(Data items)
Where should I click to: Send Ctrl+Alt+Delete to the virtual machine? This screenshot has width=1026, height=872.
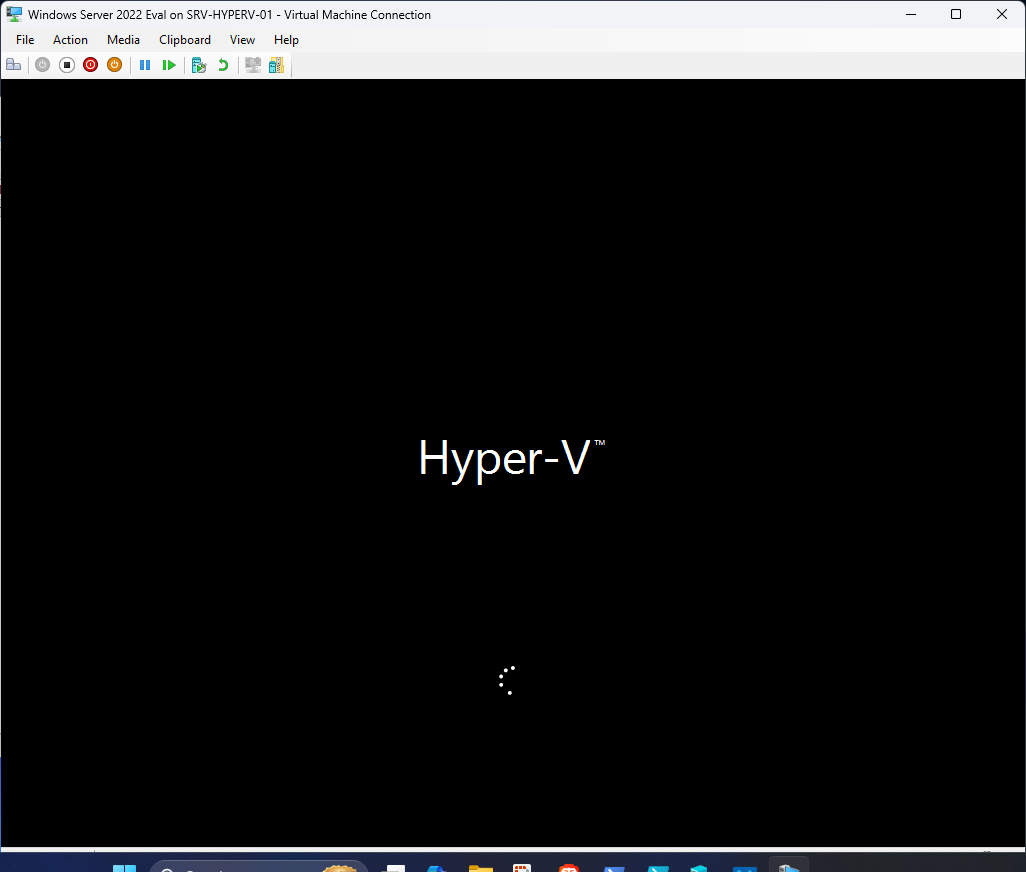[x=13, y=64]
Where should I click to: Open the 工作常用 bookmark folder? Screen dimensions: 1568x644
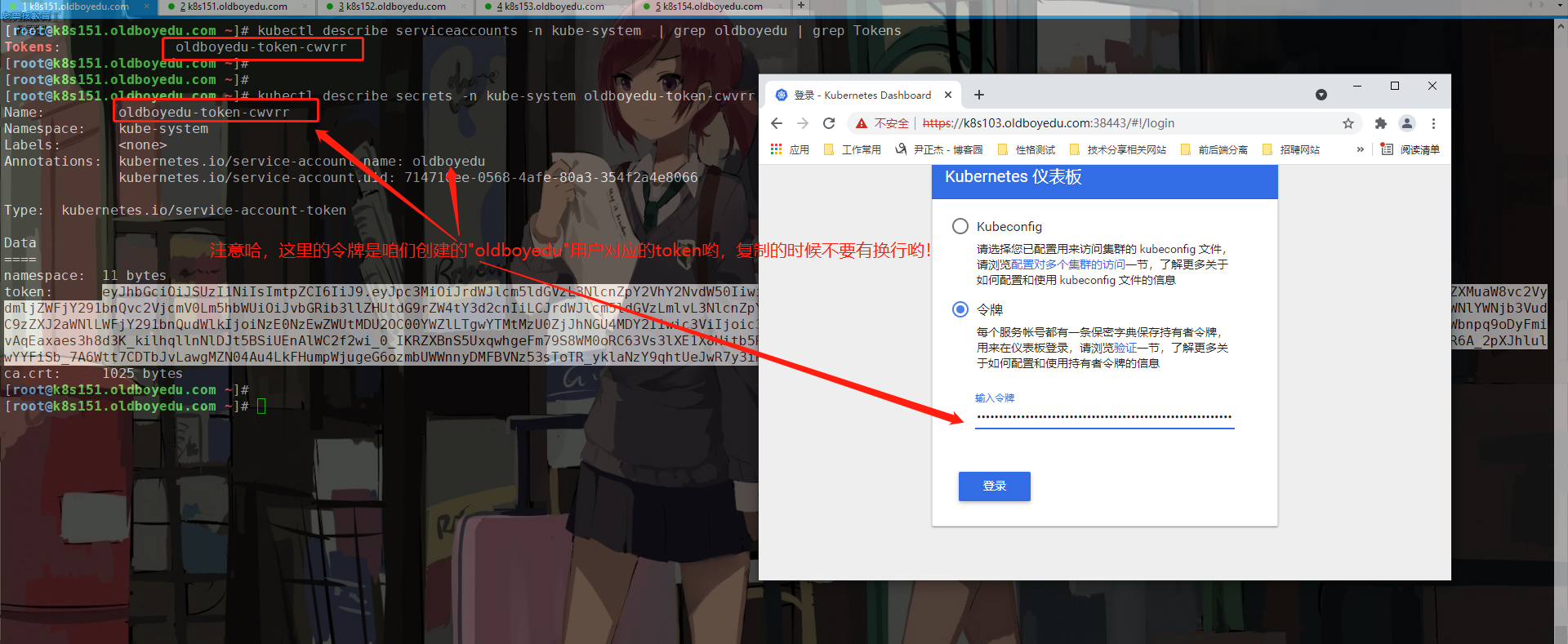853,149
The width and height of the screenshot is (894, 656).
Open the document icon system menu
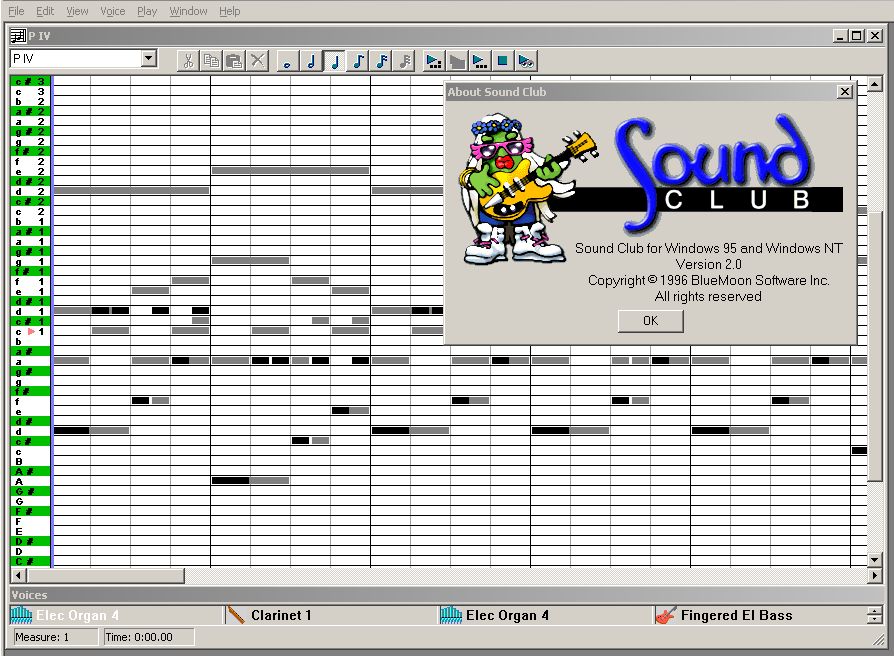coord(17,36)
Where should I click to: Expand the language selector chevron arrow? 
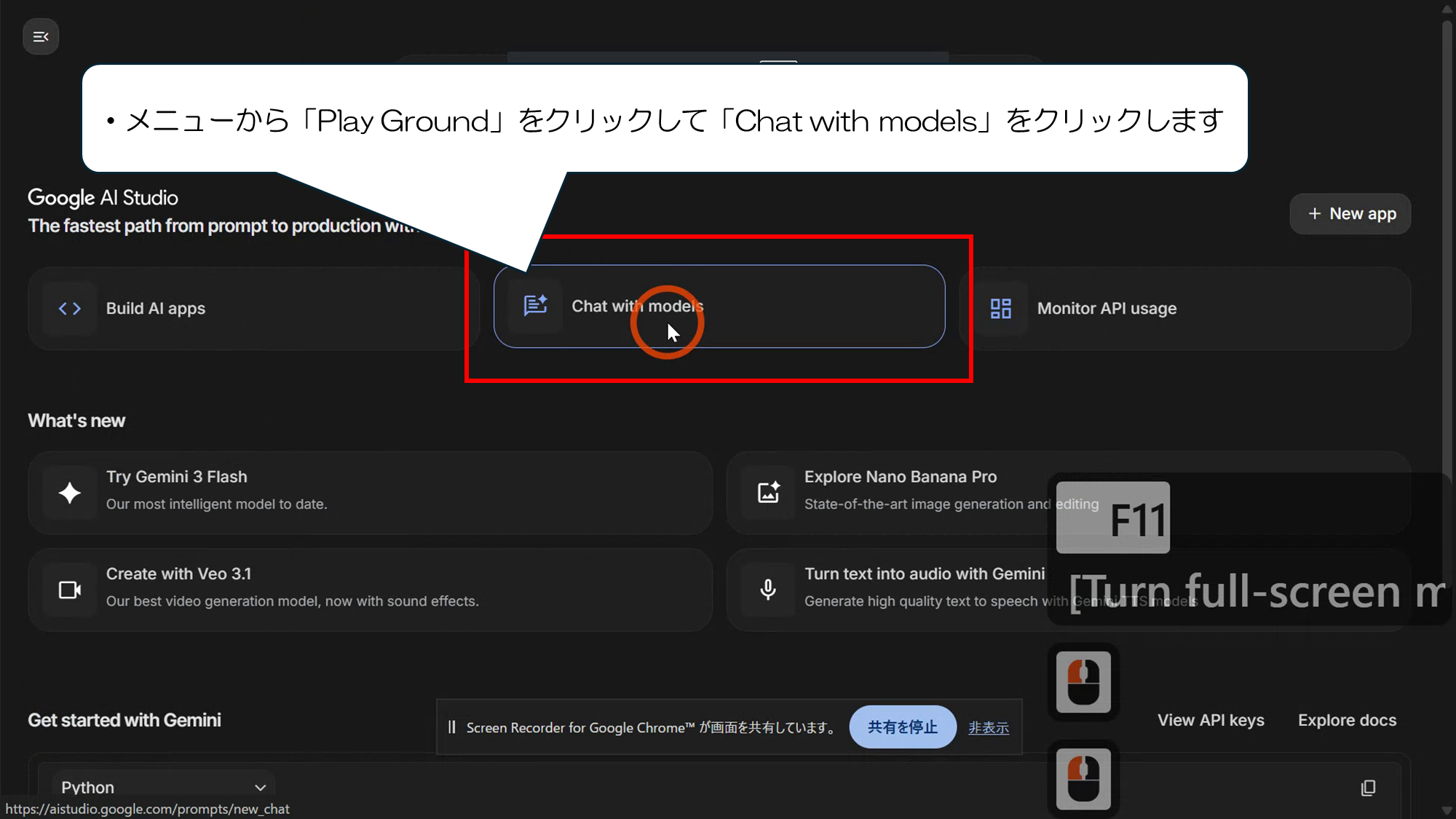click(x=260, y=788)
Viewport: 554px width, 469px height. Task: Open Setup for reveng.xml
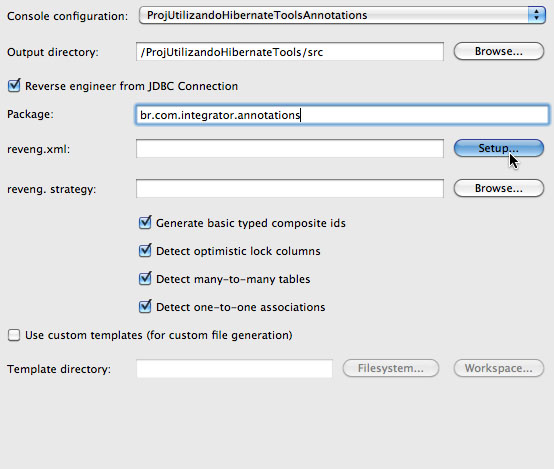pos(499,148)
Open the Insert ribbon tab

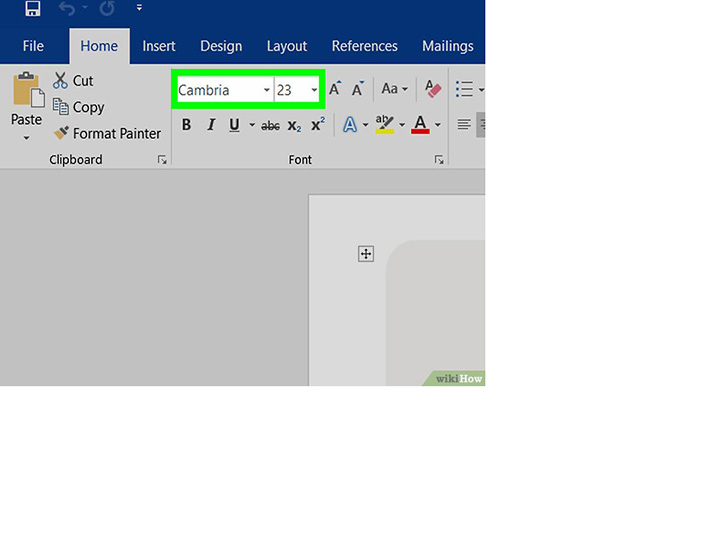click(x=159, y=46)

> [Written request]:
Rescale the listing above by writing out every line again, requests included, with each coordinate in the answers multiplied by 0.65 and rounded to a whole number, halves rounding up. Keep the numbers in the requests unchanged, and leave the pictures out of your answer.

> [Result of this task]:
Where should I click to: Send Ctrl+Alt+Delete to the virtual machine? This screenshot has width=1026, height=872.
[x=8, y=42]
Where should I click to: Open the 工作常用 bookmark folder? Screen dimensions: 1568x644
554,97
The width and height of the screenshot is (894, 656).
Open the document icon system menu
coord(11,23)
Where should I click to: Expand the language selector chevron arrow? 
click(x=169, y=512)
Viewport: 554px width, 469px height. Task: Open Setup for reveng.xml
pos(324,96)
Open the Insert ribbon tab

click(x=103, y=30)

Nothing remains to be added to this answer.